Yes, reasoning from visceral experience is a recipe for false belief. Obscure research tells me that my friend is extremely unlikely to have been abducted by aliens. But she was there, and I wasn’t. I don’t know what she saw, not for sure — and I can’t deny that her experience of seeing it could make a pretty compelling basis for personal belief.
Now, I want to be clear here: I’m not suggesting that personal experience is an adequate basis for accepting paranormal claims (it isn’t) or that these claims are true (so far as science can tell, they’re not).

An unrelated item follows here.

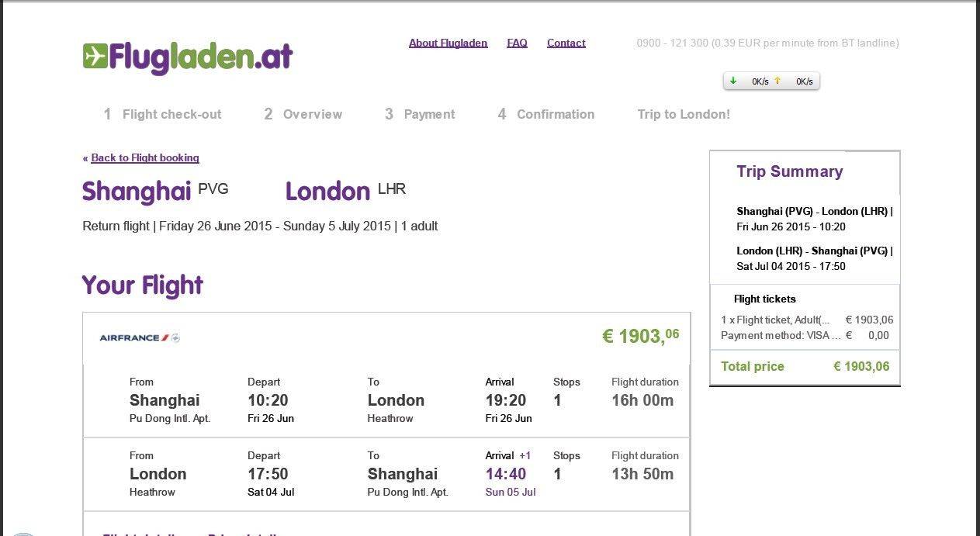
Task: Click the green € 1903,06 flight price
Action: [640, 336]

I’m saying that, given their information and tools, many paranormalists have understandable reasons for belief.
The Difference Between Believers and Skeptics?
However we label ourselves or others, we come up against the fact that people are complicated. Generalizations are doomed to inadequacy. But, I will suggest that the differences between skeptics and paranormal believers have less to do with innate credulity, and more to do with training and resources.
When I was a scruffy young boy, I found a Bigfoot footprint in the wilderness of British Columbia. Devouring every sasquatch book I could find (there were several in my elementary school library), I learned the persuasive facts that many, many people had found footprints or reported encounters with Bigfoot, and that sasquatch photographs had even been taken. Therefore, I believed in Bigfoot.
What I did not have was any understanding of how those many witnesses could all be wrong (myself included), or how on Earth hoaxing could account for most prints. I didn’t have any access to the skeptical books or magazines (still rare today, but then vanishingly so) that could have explained it to me. And, most importantly, I did not know what I did not know. I had to be taught to ask counter-intuitive questions, and I had to be taught how to find the best answers.
I wasn’t born knowing that stuff. Nobody is. As Phil Plait’s speech put it, “Skepticism is hard.” It’s hard, and it has to be taught. And that is how it can be that several hundred thoughtful skeptics at the The Amazing Meeting 8 used to believe in magic.